We are still in namarupa, one of the twelve links in the twelve-fold chain of

interdependent co-arising; still name and form, but not exaggerated analysis, nor overly

complicated thought process, about name and form. It is simply wall, person, zazen,

sitting, cushion. These labels may come to mind, but they have no particular, substantial

meaning, outside of plain recognition. And, in fact, if we think about the label, such as

wall, for some time, it definitely begins to lose its meaning. We see that it is a sound,

which we associate with this actual thing in front of us — that we call a wall — and yet

there is no real relationship between the sound, or the label, to the object being named,

the actual, concrete wall. And, of course, if we sit somewhere else in the zendo, the socalled

wall that we are facing isn’t even the same wall. This is another dimension of my

comment in the prior segment, Effort, that the wall in Zen is not actually the wall in the

zendo. It is in us. So even name and form, namarupa, which is a very fundamental

dimension of our consciousness and intelligence, begins to fall apart at this point.

Next, following the model, in first nen, even naming has fallen away.
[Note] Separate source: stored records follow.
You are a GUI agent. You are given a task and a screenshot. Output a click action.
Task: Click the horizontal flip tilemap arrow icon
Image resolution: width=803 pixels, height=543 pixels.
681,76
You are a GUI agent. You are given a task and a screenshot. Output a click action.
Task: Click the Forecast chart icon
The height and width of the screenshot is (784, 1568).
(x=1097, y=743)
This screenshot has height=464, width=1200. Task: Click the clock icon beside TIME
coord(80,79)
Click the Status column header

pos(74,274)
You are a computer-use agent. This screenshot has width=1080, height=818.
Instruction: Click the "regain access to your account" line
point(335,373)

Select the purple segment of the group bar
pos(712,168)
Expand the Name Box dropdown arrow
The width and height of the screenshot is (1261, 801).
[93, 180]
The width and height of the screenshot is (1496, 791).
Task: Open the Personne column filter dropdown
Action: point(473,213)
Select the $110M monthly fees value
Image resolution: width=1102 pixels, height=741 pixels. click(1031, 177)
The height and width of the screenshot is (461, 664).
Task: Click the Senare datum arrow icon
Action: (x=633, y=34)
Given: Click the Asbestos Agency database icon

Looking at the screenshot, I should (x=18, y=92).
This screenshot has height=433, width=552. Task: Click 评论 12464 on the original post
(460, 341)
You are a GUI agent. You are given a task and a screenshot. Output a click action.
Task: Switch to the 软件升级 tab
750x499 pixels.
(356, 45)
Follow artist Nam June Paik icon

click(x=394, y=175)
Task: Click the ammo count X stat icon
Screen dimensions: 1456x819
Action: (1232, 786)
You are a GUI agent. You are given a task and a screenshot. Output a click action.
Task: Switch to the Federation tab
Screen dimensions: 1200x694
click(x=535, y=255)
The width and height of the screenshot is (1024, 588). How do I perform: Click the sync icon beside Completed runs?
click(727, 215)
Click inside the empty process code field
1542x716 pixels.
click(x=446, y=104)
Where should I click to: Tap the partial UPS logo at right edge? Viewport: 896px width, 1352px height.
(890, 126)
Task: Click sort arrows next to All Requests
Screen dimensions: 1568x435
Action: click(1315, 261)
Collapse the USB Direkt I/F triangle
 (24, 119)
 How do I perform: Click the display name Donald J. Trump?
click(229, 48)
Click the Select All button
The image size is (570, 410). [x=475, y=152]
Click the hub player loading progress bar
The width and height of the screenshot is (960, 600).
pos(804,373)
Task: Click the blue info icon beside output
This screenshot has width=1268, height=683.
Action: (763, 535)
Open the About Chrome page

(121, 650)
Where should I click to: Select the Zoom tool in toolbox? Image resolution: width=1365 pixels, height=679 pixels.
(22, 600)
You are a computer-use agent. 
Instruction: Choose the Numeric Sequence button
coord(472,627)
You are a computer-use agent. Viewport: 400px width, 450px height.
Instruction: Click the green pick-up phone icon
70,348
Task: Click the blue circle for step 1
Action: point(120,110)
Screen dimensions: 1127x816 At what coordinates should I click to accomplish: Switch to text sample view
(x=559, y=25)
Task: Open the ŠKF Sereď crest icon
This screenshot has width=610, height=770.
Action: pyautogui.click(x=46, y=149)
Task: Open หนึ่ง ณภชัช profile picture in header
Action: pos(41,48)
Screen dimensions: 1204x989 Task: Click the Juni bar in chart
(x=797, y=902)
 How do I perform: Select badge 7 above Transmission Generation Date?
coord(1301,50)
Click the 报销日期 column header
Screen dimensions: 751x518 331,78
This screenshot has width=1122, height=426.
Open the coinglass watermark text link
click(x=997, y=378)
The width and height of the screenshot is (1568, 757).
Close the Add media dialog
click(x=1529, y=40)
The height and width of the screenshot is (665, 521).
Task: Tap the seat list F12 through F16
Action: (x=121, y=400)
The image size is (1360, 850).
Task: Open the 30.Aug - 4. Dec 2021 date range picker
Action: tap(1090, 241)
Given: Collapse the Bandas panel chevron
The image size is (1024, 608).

There is still a basic

awareness of being — that is of the being in the environment, even though those names

are not being applied — nonetheless the awareness is there. But all naming, all

recognition of such divisions in reality, has fallen away. Including, and most importantly,

perhaps, that of self and other, or mind and body. So at this point, a kind of unification

comes about, in which we can no longer even say that we are perceiving self and other,

mind and body, and so forth. If we think about these ideas, they will immediately

resurrect themselves. We know what we mean by the idea. But sitting in our Zen

meditation, they are no longer germane. They have little or no relevance.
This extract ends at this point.